Luckily, we didn’t have to find out because we booked our pre-theatre supper for 5.30pm and strolled right in. Even at this time of day, though – too late for lunch, too early for dinner – the place was bustling with a mixture of solo business people having a snack and boisterous families treating their youngsters.
The restaurant is smart and chic without being stuffy and formal, and with the doors flung open and the positively Mediterranean temperatures outside, we could have been forgiven for thinking we were actually in Italy.
Our friendly waitress showed us to our table and left us to dither over the menu. Both of us had already had a sneak peak online (www.jamieoliver.com/-italian/oxford) but the dishes all sounded so tempting it was hard to choose.
For starters, we agreed to share crispy squid with garlicky mayo, lemon and chilli (£5.75) and the Sicilian spaghetti fritters with ricotta, parmesan and parsley in a tomato sauce (£4.50).
The squid was quite simply the best I’ve ever tasted, perfectly cooked and deliciously buttery. The spaghetti fritters were also nice, and if that’s damning with faint praise, it’s only because they made us think of the kind of thing we used to rustle up out of desperation when we were students: ‘here’s some leftover cooked spaghetti and some cheese – let’s make fritters…’ (although I’m sure ours wouldn’t have tasted so nice).
For mains, Steph went for wild rabbit taglioni (£10.95 or £6.75 for a smaller portion), a slow-cooked ragù with garlic and herbs, mascarpone & Amalfi lemon. It was rich and flavoursome and looked and smelled heavenly.

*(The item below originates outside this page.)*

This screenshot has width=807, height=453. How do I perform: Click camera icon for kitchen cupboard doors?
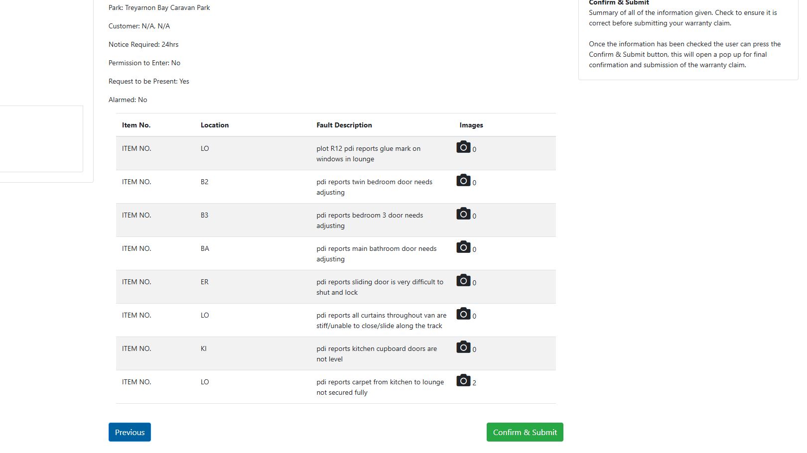tap(463, 347)
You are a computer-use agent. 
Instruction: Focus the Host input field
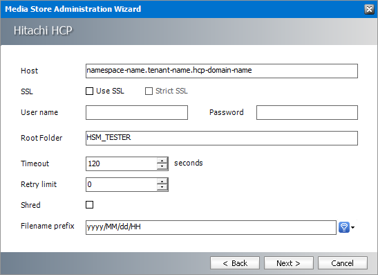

I’ve always fancied the look of black spaghetti, so I chose black angel spaghetti (£13.90/£8.20), which was a generous plateful of squid ink pasta, British scallops, garlic, chilli, anchovies, wine, parsley and capers. Bursting with deliciously cooked, melt in your mouth seafood, it even smelt of the seaside. Stunning.
Now I’m not one for dessert, but we still had plenty of time, thanks to the swift yet not in-your-face service, so we thought we ought to check out the puddings.
We shared the Amalfi lemon curd slice (£4.95), a smooth curd with toasted pistachios and crushed berries, which was zinging with citrus flavours, and the delightfully wobbly panna cotta (£4.95) with compote of seasonal fruits. As we oohed and aahed unashamedly through both, it was impossible to decide which was the best. They were both divine.
The food bill came to £45, which is great value for three courses each in one of Oxford’s most fashionable restaurants.
Of course, we washed it all down with a couple of glasses of wine, which bumped up the price somewhat (a bottle of white will set you back at least £15.95 or you could treat yourself to a glass of Prosecco for £6.70) but it was worth every penny for top notch food in a classy, relaxing atmosphere.
I’ve since discovered on their website (I’m still drooling over the menu) that Jamie’s officially does pre-theatre suppers and you can even opt to have your coffee and dessert after the show. Now that’s service.
And even more time to spend over those delicious puds.